Uno studio condotto da ricercatori dell'Istituto di biologia evolutiva (IBE)(1) - un centro comune del CSIC e dell'Università Pompeu Fabra (UPF)(2) e dell'Istituto di scienze marine (ICM-CSIC)(3) - ha scoperto che, oltre a deglutire composti chimici come i cloruri di sodio, magnesio e centinaia di microrganismi sconosciuti, con ogni deglutizione di acqua di mare potremmo ingerire una grande quantità di cnidari (meduse) e ctenofori, alcuni animali molto simili alle meduse.

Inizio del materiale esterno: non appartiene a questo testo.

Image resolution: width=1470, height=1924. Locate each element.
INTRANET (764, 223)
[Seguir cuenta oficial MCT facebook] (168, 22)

Inoltre, i ricercatori hanno identificato un nuovo gruppo di urocordados, animali che di solito sono fissati sul fondo del mare e sono spesso confusi con gli anemoni. I risultati sono stati pubblicati nella rivista Scientific Reports.(4)
Lo studio fa parte del progetto europeo BioMarKs,(5) il cui scopo è quello di studiare la diversità degli organismi unicellulari eucarioti, cioè gli organismi cellulari con un nucleo differenziato. Nell'ambito del progetto, sono state campionate colonne d'acqua e sedimenti di ambienti privi di ossigeno e ossigeno in sei punti di campionamento sparsi lungo la costa europea: Oslo (Norvegia), Roscoff (Francia), Gijón e Blanes (Spagna), Napoli (Italia) e Varna (Bulgaria). I campioni sono stati filtrati per separare i microrganismi in base alla loro dimensione; quindi, è stato estratto il materiale genetico, che è stato sequenziato.
Grandi quantità del gene 18S, ubiquitario nelle cellule eucariotiche e comunemente usato per identificarle, sono state trovate in tutti i campioni come se fossero un codice a barre. Durante lo studio del materiale genetico, è stato osservato che una grande parte del gene 18S apparteneva a organismi non identificati: acellmorphs, flatworms, chaetognatha e Nematodi. D'altra parte, è stato identificato un nuovo gruppo di urocordados.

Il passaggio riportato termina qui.